● Description of the task:
In the listing below, find each line that holds the string "question" and copy it.

======== Materials provided ========

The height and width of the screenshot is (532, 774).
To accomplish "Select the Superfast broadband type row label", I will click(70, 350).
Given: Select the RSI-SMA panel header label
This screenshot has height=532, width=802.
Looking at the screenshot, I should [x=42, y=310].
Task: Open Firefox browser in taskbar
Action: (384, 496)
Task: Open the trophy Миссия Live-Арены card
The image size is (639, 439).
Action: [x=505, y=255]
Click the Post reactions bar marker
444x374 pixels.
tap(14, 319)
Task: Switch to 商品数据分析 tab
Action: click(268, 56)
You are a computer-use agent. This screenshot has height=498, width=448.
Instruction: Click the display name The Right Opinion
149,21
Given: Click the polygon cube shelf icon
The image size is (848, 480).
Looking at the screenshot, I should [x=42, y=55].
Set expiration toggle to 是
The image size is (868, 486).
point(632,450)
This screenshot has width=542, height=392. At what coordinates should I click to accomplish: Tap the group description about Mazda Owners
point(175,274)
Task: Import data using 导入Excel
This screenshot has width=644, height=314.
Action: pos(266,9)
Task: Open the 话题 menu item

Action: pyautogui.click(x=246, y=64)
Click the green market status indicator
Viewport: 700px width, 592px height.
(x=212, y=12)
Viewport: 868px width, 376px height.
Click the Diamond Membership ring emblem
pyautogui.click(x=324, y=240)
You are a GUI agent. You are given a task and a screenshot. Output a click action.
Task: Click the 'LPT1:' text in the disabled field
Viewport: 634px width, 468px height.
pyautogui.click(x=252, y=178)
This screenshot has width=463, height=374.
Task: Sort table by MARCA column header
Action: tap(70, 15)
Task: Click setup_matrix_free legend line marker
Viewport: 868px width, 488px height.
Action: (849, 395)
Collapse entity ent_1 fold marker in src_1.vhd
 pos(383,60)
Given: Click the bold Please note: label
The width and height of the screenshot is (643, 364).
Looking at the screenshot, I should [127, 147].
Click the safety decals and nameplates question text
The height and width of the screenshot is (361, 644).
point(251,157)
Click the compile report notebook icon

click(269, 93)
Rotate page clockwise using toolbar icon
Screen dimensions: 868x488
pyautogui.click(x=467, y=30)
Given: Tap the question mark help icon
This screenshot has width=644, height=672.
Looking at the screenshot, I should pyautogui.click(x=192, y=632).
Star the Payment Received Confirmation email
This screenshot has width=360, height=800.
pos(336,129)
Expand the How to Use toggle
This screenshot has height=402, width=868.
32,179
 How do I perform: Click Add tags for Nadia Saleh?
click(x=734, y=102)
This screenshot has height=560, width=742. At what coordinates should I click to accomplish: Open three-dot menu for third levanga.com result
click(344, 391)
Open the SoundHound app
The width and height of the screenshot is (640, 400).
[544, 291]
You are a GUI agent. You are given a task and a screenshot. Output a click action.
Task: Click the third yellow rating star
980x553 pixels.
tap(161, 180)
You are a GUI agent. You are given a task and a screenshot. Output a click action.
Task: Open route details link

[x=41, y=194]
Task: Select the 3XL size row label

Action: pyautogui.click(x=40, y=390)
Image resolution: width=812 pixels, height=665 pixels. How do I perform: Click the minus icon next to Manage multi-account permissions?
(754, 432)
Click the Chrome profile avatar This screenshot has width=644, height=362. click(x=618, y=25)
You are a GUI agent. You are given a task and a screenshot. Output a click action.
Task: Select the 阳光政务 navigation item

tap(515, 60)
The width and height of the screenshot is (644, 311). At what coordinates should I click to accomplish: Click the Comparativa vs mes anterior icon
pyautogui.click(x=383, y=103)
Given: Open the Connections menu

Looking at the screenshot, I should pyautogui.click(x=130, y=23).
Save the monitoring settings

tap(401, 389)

========

● Response to the task:
Click the safety decals and nameplates question text
Given: Tap the question mark help icon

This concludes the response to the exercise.